In many respects, cable television and other similar markets closely resemble insurance markets. Experience from across the world shows that financing health care by purchasing individual services has been found to be so expensive as to make them unaffordable to the vast majority of patients. In contrast health insurance keeps administration and other transaction costs, and thereby premiums, at a minimum by offering a basic minimum coverage for diseases and aggregating the widest possible risk pool of customers. The insurance package would contain coverage for health conditions, irrespective of whether the customer would need it or not, to be availed of if and when the need arises.

Interestingly, the success of cable television and journals with bundled product offerings could provide lessons to those who feel that the cost-effective approach to health care is by purchasing individual components as the need arises. In other words, universal health insurance sceptics could take a leaf out of cable television businesses while opponents of bundling could learn from the successes of universal health insurance in many countries!

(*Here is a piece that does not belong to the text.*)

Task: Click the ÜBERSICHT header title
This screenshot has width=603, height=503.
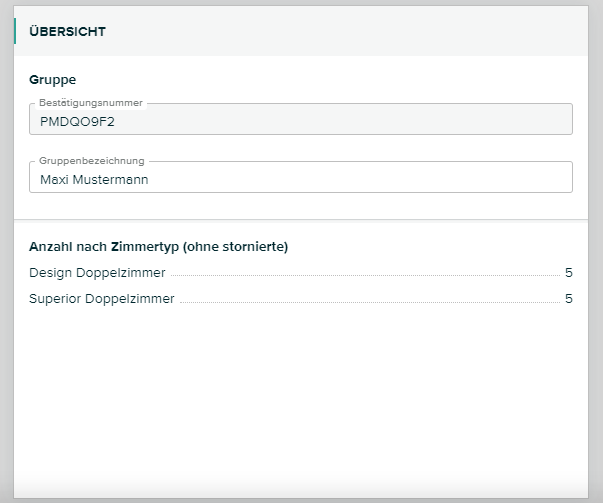Action: pos(67,32)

In the same theme, Uwe Reinhardt has a fascinating analogy between the piece rate model of remunerating doctors and service providers followed in the US health insurance market, and Universities with piece-rate compensation based pedagogic profit centers, each with its own fee schedules and ownership patterns. This would mean professors renting office space from the university; charging students course-wise, even lecture-wise, for thesis advice, and for evaluating their tests; students paying for laboratory and library use, even book-wise fee for borrowing from library; hourly rate for computer use and so on.